S2nrg has developed the Integrated Hybrid Energy™ (“IHE”) technology platform, to liberate the stranded energy from energy-intensive industrial processes. IHE combines the energy contained in industrial waste streams with traditional renewable energy sources (solar, wind, bio) derived from other underutilized assets (land, rooftops, etc.) from the “hot” industries such as steel, aluminum, glass, and cement to produce clean, renewable and reliable sources of energy. S2nrg refers to this as Industrial Renewable Energy. Companies can use this energy for their own production and provide the extra, as variable source of power to the net.
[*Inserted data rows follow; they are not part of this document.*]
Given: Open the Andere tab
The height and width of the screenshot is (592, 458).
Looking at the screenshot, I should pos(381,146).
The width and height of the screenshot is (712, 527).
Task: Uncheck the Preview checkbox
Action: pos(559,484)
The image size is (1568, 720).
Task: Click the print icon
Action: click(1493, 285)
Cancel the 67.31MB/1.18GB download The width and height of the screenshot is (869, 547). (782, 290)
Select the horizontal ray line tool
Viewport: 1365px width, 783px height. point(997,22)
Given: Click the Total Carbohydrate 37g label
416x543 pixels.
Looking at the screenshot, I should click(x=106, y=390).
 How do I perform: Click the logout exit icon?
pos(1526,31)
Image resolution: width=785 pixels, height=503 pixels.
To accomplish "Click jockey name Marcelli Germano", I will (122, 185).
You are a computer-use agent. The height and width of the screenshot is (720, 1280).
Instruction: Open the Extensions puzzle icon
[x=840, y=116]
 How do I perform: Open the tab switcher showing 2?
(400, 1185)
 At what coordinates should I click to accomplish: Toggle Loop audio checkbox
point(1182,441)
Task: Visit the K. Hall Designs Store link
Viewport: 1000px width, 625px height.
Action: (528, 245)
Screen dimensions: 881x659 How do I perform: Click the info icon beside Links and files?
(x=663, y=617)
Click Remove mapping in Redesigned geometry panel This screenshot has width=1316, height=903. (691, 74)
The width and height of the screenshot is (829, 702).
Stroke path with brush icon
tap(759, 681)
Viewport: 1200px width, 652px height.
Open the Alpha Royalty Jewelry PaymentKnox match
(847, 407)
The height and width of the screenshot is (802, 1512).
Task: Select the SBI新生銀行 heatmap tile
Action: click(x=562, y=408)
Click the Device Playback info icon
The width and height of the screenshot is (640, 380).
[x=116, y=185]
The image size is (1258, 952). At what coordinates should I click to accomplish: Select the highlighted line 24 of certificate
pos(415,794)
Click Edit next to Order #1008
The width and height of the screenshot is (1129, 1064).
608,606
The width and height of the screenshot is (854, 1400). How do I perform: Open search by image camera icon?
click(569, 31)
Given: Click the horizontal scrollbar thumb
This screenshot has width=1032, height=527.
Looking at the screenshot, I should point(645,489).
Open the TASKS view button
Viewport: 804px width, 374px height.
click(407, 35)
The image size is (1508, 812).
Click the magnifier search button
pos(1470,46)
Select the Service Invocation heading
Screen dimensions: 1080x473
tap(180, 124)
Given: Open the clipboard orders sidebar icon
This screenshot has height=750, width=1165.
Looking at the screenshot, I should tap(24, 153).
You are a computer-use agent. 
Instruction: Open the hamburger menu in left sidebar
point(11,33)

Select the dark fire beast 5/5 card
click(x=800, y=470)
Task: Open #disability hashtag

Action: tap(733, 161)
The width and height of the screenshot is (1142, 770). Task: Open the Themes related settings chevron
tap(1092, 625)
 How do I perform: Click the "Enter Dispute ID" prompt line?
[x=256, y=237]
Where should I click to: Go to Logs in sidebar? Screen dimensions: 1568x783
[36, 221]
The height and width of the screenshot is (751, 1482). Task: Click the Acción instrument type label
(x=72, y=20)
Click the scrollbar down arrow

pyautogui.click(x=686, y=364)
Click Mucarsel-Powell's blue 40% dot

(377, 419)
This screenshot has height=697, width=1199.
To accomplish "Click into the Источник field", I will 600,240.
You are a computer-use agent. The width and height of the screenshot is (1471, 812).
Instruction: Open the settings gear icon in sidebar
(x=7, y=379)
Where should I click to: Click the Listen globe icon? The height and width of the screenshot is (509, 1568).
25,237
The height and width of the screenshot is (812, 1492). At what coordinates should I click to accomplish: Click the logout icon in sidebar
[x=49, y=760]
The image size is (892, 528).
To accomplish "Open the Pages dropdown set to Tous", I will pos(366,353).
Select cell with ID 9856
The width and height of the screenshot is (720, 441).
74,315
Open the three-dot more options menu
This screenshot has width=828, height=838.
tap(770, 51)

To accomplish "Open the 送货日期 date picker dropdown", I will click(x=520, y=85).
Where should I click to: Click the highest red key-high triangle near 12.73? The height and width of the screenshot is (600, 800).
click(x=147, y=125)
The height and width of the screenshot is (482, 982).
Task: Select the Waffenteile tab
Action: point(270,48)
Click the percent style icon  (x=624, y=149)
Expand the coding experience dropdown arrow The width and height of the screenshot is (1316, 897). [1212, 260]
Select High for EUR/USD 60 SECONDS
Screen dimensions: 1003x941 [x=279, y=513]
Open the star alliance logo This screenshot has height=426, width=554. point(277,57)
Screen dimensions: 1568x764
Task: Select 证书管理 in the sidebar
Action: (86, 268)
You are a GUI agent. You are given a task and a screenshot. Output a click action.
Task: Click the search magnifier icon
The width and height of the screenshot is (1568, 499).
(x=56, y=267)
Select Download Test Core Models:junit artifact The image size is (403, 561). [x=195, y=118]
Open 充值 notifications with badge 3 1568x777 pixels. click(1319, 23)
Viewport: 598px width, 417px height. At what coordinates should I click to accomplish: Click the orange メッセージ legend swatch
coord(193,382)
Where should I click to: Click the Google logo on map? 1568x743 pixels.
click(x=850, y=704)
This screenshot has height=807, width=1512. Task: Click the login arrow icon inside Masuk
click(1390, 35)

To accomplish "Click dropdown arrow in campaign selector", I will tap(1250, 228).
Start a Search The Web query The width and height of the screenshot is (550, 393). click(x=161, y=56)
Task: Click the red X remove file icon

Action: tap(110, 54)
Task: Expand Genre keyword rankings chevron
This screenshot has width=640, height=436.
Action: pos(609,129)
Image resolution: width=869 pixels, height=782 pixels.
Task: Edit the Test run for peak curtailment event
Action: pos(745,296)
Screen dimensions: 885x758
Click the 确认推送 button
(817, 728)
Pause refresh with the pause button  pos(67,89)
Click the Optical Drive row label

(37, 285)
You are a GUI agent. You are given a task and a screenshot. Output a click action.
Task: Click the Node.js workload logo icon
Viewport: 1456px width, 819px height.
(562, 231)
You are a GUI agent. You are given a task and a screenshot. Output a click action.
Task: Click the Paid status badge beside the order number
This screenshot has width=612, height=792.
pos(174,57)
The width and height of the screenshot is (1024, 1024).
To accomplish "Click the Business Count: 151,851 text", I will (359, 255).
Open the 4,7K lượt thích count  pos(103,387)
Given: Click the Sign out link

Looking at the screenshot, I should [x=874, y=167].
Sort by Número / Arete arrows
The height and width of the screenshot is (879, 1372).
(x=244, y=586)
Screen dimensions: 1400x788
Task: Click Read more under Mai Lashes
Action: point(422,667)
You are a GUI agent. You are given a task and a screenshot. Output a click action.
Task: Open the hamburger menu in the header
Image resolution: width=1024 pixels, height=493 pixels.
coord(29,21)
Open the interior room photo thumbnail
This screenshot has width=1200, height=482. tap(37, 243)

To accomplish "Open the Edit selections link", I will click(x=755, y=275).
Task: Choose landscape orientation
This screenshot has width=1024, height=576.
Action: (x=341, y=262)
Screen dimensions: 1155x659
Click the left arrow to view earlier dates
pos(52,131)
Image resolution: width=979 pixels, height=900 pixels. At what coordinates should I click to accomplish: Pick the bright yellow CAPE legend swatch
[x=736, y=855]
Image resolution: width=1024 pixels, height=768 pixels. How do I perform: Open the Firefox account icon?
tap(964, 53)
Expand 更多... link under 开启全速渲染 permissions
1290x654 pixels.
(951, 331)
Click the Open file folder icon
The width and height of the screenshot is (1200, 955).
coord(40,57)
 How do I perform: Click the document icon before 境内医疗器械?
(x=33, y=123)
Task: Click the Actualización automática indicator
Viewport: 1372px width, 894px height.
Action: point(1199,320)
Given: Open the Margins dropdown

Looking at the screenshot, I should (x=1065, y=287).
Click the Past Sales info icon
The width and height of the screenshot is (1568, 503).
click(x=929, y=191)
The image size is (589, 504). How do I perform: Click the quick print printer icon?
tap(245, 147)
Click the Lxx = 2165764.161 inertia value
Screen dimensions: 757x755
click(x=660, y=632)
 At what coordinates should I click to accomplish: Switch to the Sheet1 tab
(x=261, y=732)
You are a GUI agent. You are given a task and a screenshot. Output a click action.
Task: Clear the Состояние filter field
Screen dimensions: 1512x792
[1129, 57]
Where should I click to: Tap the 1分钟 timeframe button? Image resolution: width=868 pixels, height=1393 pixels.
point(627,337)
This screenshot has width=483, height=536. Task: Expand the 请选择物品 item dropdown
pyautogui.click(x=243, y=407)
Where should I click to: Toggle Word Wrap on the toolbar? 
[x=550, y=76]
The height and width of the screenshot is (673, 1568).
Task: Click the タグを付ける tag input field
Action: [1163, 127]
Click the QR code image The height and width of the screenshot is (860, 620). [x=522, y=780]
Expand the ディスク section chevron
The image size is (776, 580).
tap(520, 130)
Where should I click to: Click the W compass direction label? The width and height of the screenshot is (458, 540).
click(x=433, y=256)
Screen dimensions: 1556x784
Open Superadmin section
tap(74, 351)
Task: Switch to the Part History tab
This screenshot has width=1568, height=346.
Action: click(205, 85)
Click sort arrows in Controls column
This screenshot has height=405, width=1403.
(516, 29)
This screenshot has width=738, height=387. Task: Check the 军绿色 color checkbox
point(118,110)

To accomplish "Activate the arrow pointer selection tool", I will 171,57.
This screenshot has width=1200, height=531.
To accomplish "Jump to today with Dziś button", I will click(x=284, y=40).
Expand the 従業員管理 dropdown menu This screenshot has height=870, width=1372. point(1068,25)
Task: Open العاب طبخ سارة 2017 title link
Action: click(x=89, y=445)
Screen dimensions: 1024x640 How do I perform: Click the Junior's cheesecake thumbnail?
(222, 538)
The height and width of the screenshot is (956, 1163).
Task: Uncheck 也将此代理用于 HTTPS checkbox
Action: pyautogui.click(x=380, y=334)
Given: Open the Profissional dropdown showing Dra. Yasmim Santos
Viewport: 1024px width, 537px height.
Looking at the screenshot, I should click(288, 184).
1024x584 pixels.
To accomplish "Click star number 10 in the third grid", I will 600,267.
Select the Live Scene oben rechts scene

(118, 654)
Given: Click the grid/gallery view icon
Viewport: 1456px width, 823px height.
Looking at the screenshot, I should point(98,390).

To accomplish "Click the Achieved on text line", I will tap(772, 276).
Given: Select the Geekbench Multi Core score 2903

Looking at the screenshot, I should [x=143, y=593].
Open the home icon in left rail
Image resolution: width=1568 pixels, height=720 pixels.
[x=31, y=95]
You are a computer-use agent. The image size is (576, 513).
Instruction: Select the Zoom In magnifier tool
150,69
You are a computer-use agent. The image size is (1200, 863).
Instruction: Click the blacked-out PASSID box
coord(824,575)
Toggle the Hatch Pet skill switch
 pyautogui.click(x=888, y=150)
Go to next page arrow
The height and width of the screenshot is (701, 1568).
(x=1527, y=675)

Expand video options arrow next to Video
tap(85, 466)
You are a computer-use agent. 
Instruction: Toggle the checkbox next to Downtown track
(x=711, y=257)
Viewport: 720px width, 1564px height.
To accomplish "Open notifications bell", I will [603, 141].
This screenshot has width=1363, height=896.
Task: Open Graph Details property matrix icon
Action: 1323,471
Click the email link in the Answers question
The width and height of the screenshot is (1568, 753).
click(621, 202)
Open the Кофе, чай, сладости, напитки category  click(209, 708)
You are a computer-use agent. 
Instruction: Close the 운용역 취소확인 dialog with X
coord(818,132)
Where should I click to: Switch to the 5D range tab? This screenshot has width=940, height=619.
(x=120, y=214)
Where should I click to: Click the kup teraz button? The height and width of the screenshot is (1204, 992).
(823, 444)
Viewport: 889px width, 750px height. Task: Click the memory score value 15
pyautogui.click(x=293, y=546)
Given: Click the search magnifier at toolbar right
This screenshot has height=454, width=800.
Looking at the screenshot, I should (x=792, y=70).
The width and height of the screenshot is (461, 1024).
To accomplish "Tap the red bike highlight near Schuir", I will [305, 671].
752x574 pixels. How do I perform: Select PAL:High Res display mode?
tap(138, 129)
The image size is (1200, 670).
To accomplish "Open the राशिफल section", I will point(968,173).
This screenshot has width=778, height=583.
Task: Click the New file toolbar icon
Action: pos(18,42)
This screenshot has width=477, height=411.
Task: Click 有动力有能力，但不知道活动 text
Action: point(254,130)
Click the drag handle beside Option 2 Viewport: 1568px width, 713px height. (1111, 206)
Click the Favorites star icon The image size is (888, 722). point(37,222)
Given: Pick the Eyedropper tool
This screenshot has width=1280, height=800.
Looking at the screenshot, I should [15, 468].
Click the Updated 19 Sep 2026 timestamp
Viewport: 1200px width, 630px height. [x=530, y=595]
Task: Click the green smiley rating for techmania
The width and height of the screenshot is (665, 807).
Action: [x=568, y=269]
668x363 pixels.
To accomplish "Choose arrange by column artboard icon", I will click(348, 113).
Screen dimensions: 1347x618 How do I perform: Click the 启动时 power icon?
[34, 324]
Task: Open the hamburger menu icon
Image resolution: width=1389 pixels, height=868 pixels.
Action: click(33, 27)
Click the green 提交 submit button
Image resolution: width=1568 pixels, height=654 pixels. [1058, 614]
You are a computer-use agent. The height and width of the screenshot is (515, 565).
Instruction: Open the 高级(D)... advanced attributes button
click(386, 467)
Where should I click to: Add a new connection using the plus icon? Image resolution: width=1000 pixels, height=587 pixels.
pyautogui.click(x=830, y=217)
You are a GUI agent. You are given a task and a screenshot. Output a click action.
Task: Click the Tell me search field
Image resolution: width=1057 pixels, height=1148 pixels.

This additional power is ideal for the market as there is an increasing preference for variable and decentralized energy, contradicting conventional wisdom about electric power that wind, solar and renewable energy are a supplement to nuclear and fossil fuels. The latter would provide the baseload and the former green energy’s would provide the variable extras.
According to David Olsen, a member of the board of governors of the California Independent System Operator (CAISO), a grid serving 30 million people in California and small parts of Nevada, the preference is indeed shifting to variables. “Having a 24/7 nuclear plant, form a grid operator’s standpoint – that is a real problem”. Adding: “Dealing with 2200 megawatts coming in at every minute – we have to design our grid around that inflexibility”; referring to the Californian 2.2 gigawatt Diablo Canyon nuclear power plant.
Olsen’s assessment, which is echoed by many other California grid experts, regulators, and utility executives, is completely different from the way people look at the supply of energy today. The increasing solar generation, energy storage and use of electric vehicles makes variable energy like renewables more valuable and certainly not less. As utilities and grid operators move forward in this new world, flexibility, not 24/7 output, will be the name of the game.
Traditional baseload is based on the idea of centralized dispatch out to customers who have no control,” says Lorenzo Kristov, principal of market and infrastructure policy at CAISO. “As we shift to more production at the local side, what you really start to get is baseload energy in a decentralized manner.” That is a change of massive proportions, and we’re just at the beginning.